The company said that the clinical trial protocol accepted by the FDA is a tiered, placebo-controlled, double-blind ascending dose study. The study is designed to test progressive groups each with between 20 and 30 ALS patients over a three-month treatment period.
Fifteen patients will receive a combination of Arimoclomol at various dose levels and Riluzole at a fixed dose of 50mg twice daily, with between five and 15 ALS patients receiving placebo and Riluzole at the same fixed dose. The first group will receive Arimoclomol 100mg capsules three times daily.

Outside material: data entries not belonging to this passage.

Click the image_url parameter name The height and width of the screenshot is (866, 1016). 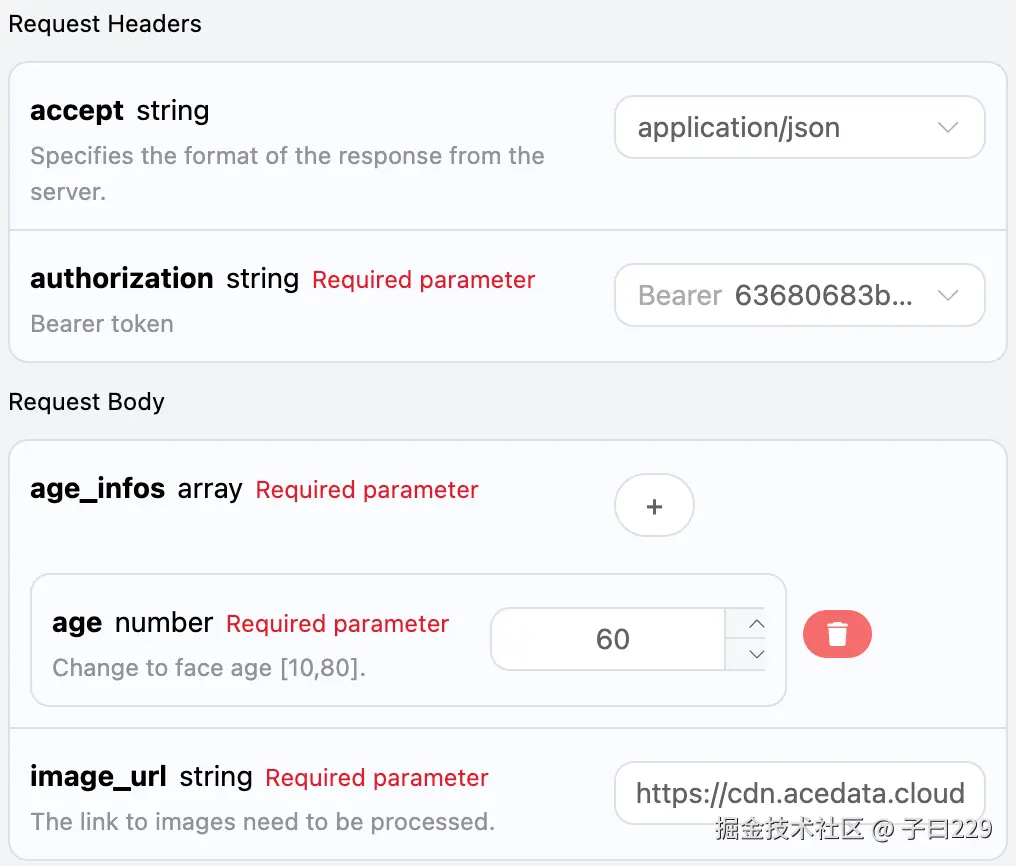tap(98, 777)
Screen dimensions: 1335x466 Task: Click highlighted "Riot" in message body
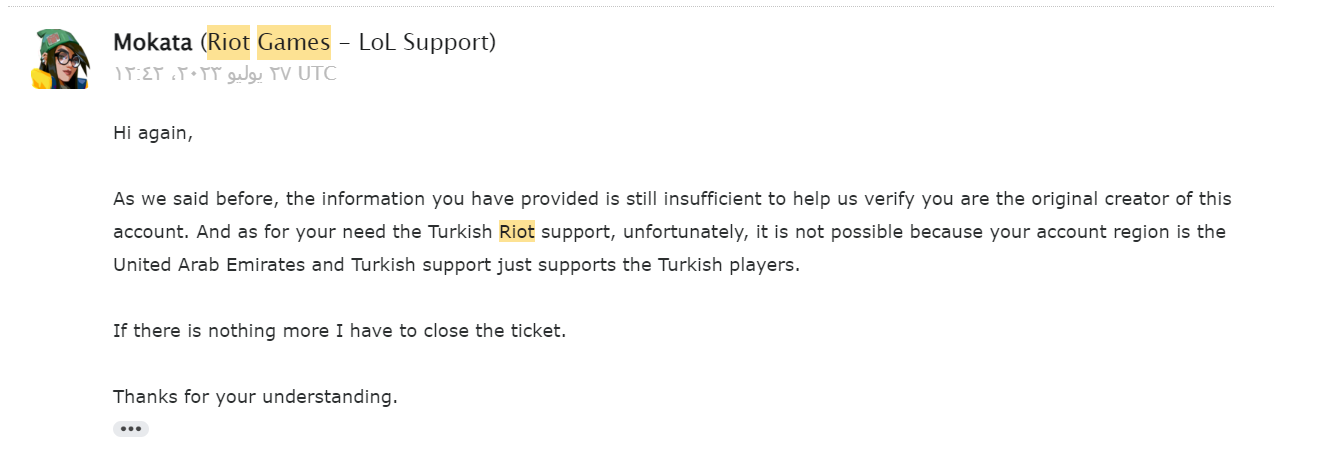(517, 232)
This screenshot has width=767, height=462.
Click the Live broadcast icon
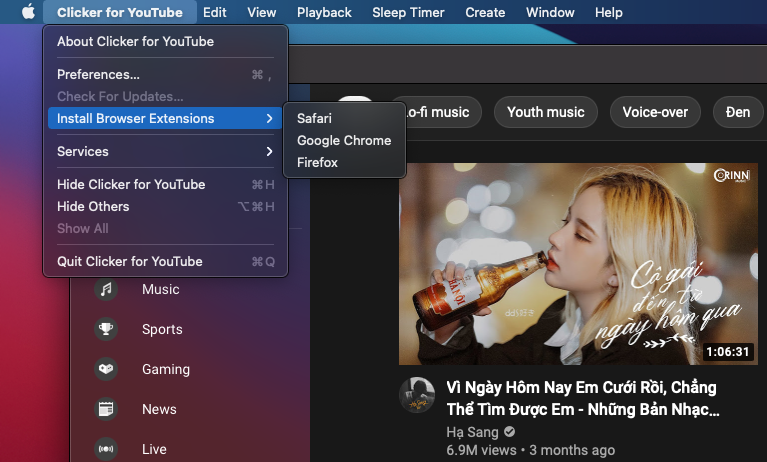106,449
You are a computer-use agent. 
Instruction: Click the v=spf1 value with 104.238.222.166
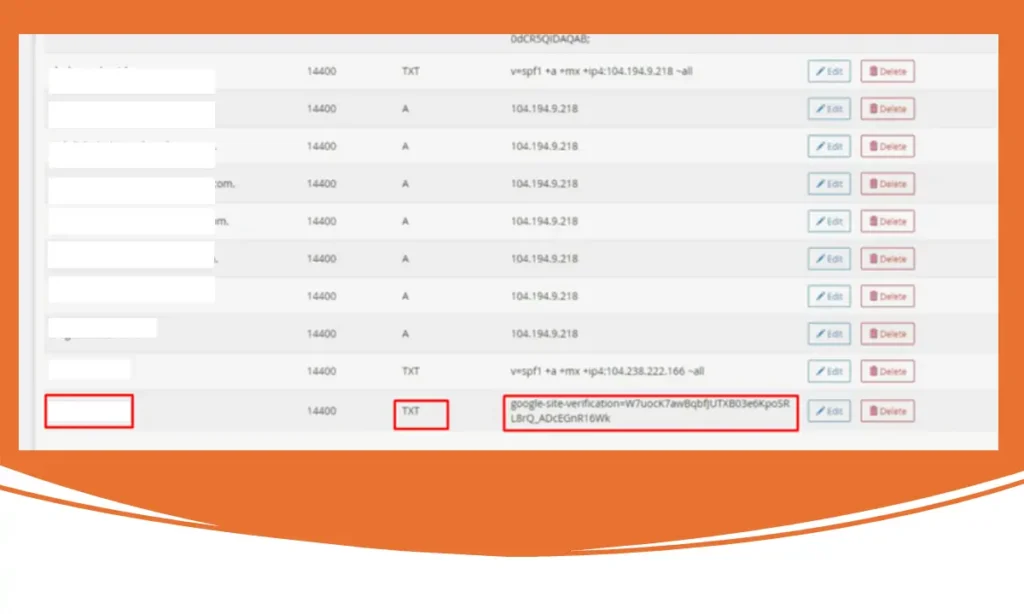(x=607, y=371)
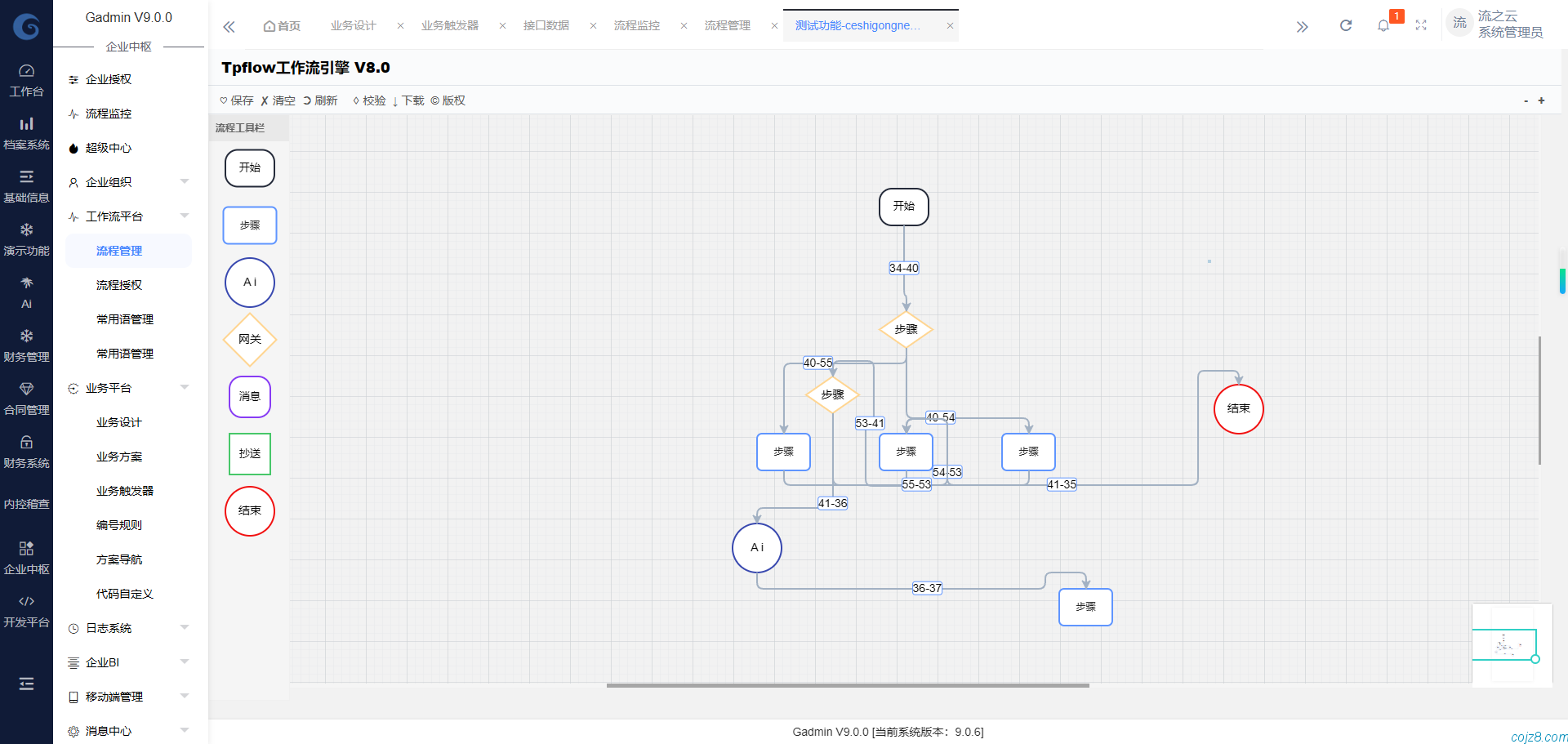Pick the 网关 gateway diamond tool
The height and width of the screenshot is (744, 1568).
point(249,340)
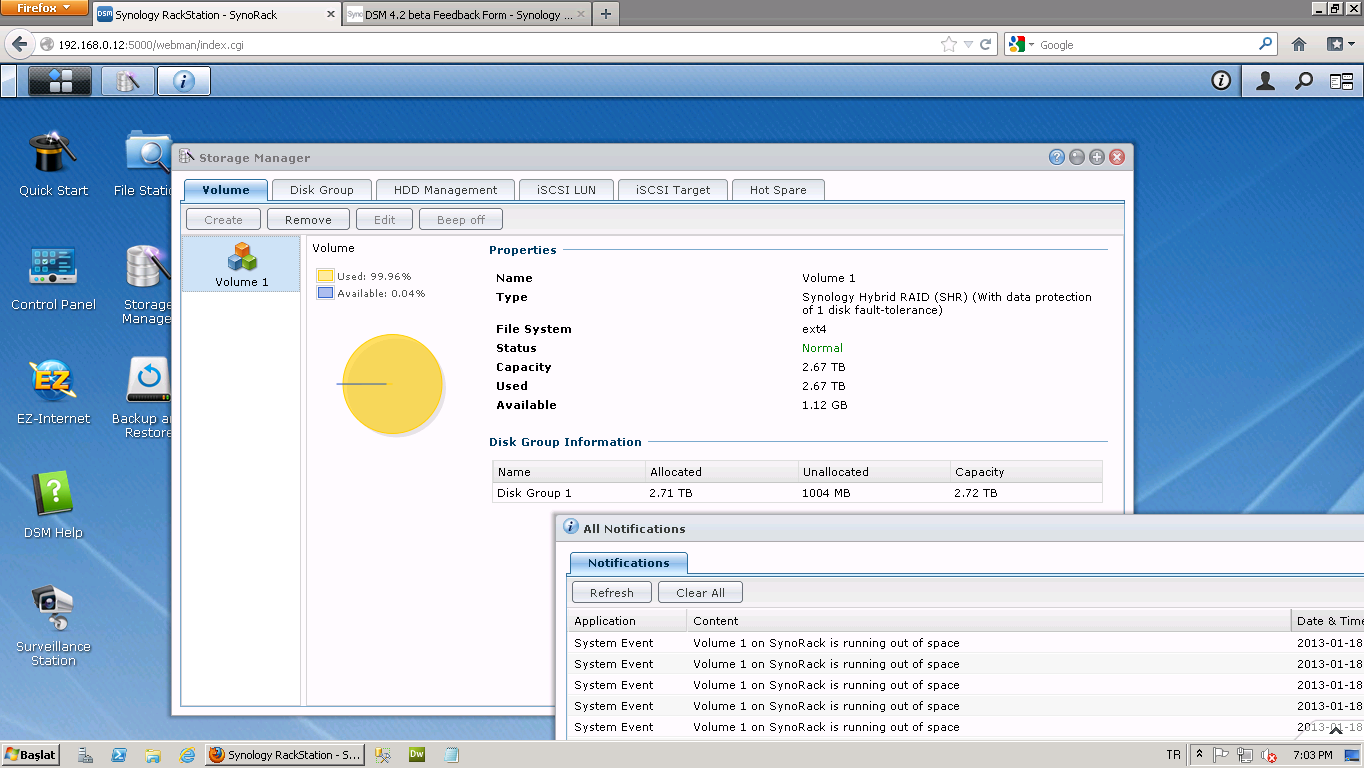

For every four weeks, another group of ALS patients will begin three-month testing with six patients receiving Arimoclomol dosing three times daily at a 75mg per dose increase from the prior group. The maximum dose in the protocol allows for testing arimoclomol is at 400mg three times daily. An independent safety monitoring board will review safety results prior to initiating each consecutive increase in dosage level.
The trial’s endpoints include a preliminary evaluation of efficacy using two widely accepted surrogate markers, the revised ALS Functional Rating Scale (ALSFRS-R), which is used to determine patient’s capacity and independence in 13 functional activities, and vital capacity (VC), an assessment of lung capacity. The trial is powered to monitor only extreme responses in these two categories.
Reportedly, in August 2009, CytRx reported that Arimoclomol had exhibited both neuroprotective and neuroregenerative effects in brain cells of animals induced with stroke, offering insights into its mechanism of action.
Daniel Levitt, chief medical officer of CytRx, said: “The revised protocol allows for a safety assessment and a preliminary efficacy evaluation in ALS patients treated with arimoclomol at levels up to four times the dose administered in prior Phase IIa clinical trial and open label extension study.
“Arimoclomol will be administered in combination with riluzole (Rilutek), the only currently FDA-approved treatment for ALS, which typically prolongs life by approximately two months. We currently estimate that data from this trial, should all tiers be completed, will be available approximately 18 months from the time the trial starts.”